Petites a été réinstallée par le gouvernement provincial il y a près de vingt ans. Avant cela – et avant le moratoire sur la morue de 1992 qui a mis fin à l’économie locale de bon nombre de ces communautés – la ville abritait des pêcheurs depuis le milieu des années 1800.
Fiona a détruit des bâtiments et des scènes à Petites qui avaient résisté à plus de 100 ans de féroces tempêtes de Terre-Neuve, a déclaré Munden. « C’était un port abrité », a-t-il dit. « Et cette tempête Fiona est arrivée et l’a rasée. »
Port aux Basques a été colonisé toute l’année dans les années 1700 et c’était une ville de pêcheurs florissante jusqu’au moratoire de 1992. La communauté compte aujourd’hui environ 3 500 personnes, contre environ 4 000 il y a cinq ans. Avant que Fiona ne le plonge dans les gros titres, il était peut-être mieux connu comme l’endroit où prendre le ferry pour la Nouvelle-Écosse.
Une île étroite se trouve juste au large de la zone la plus densément peuplée de la ville. Jusqu’à ce que Fiona arrive, l’île a protégé ces maisons de la mer pendant des siècles.
Munden a déclaré qu’il s’inquiétait pour ceux dont les maisons sont encore debout mais qui pourraient être frappées par la prochaine grande tempête. Comme beaucoup dont les maisons ont été détruites par une onde de tempête, sa famille s’est vu refuser toute couverture d’assurance pour leur perte. La couverture contre les ondes de tempête n’est pas une option avec la plupart des assureurs.
« Je veux dire, qu’allons-nous faire, nous allons déplacer toutes les propriétés qui se trouvent sur les eaux côtières? C’est impossible », a-t-il déclaré. « Les gens ont besoin de protection contre ce type d’événements. Nous ne pouvons pas les laisser au sec comme ça. »

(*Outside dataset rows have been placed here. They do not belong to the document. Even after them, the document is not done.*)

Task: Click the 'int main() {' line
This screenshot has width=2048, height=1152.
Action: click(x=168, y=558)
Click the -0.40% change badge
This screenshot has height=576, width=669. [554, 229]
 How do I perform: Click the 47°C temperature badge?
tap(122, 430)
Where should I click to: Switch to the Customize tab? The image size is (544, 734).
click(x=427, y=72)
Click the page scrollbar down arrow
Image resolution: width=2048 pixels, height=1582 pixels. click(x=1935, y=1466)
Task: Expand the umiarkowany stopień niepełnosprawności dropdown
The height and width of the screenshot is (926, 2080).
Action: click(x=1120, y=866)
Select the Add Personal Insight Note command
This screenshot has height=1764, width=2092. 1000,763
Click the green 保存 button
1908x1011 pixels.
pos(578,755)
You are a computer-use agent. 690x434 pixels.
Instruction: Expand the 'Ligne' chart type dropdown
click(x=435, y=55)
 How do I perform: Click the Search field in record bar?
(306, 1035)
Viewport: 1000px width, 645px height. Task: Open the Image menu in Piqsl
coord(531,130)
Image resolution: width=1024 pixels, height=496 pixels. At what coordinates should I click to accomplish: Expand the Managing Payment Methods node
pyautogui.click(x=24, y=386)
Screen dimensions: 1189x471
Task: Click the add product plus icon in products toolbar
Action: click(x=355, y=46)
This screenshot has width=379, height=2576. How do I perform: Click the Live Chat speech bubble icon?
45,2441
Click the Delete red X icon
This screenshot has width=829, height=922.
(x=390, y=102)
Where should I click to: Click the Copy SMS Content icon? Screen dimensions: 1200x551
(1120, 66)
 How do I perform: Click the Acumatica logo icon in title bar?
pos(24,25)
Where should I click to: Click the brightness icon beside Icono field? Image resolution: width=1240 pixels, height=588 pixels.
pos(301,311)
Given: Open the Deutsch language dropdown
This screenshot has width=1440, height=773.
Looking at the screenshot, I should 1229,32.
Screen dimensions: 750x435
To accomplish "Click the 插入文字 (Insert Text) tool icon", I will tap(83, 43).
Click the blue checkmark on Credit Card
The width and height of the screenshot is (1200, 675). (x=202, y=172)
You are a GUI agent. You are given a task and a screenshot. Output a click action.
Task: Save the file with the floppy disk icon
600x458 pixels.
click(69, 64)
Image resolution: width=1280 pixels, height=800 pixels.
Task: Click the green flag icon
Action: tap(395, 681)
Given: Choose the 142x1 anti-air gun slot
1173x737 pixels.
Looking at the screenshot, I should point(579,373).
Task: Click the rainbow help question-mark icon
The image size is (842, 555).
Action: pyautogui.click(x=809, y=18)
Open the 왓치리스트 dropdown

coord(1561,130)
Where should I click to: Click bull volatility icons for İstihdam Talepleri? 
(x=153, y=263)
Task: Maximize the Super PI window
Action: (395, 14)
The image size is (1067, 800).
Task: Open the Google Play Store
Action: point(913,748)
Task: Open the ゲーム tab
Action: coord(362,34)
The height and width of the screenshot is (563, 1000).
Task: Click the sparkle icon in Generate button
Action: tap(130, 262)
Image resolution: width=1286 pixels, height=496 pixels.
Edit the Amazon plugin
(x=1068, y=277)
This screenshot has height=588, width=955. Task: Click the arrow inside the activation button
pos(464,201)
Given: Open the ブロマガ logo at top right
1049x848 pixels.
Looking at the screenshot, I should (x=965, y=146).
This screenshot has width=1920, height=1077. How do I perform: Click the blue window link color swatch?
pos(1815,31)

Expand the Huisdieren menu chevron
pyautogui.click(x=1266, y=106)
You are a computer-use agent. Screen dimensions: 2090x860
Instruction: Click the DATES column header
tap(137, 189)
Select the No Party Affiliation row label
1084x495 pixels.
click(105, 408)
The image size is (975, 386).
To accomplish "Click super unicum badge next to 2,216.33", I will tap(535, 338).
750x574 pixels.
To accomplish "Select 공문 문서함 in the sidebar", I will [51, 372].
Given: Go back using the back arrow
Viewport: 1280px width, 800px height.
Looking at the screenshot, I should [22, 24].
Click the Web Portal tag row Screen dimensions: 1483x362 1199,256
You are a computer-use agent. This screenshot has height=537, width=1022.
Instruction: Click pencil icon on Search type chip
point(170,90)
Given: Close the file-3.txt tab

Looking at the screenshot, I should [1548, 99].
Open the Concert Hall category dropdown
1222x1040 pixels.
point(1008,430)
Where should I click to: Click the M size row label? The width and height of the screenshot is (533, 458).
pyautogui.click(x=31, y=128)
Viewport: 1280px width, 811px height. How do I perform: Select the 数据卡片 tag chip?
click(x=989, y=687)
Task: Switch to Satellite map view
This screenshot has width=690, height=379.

Amanda Dean, vice-présidente du Bureau d’assurance du Canada pour l’Atlantique, affirme que les assureurs veulent s’associer au gouvernement fédéral sur un programme visant à couvrir ceux dont les maisons sont maintenant en danger à mesure que le climat change.
Cela devrait se produire parallèlement aux discussions sur les endroits où les gens devraient construire à l’avenir, a déclaré Dean dans une interview.
« Ce n’est pas parce que nous construisons d’une certaine manière depuis plusieurs centaines d’années que c’est nécessairement la façon dont nous devrions construire à l’avenir », a-t-elle déclaré. « C’est une conversation terriblement difficile à avoir. »
Pendant ce temps, le gouvernement de Terre-Neuve-et-Labrador a annoncé mardi soir des plans pour aider ceux de la côte sud-ouest refusés par leurs compagnies d’assurance. L’aide comprend une compensation pour le terrain sur lequel se trouvaient les maisons détruites ou une aide pour trouver un nouveau terrain à reconstruire.
Munden a déclaré que certains s’éloignaient simplement.
« Cela a changé la communauté, cela a changé le paysage et cela va changer la dynamique », a-t-il déclaré.
Ce rapport de La Presse canadienne a été publié pour la première fois le 17 novembre 2022.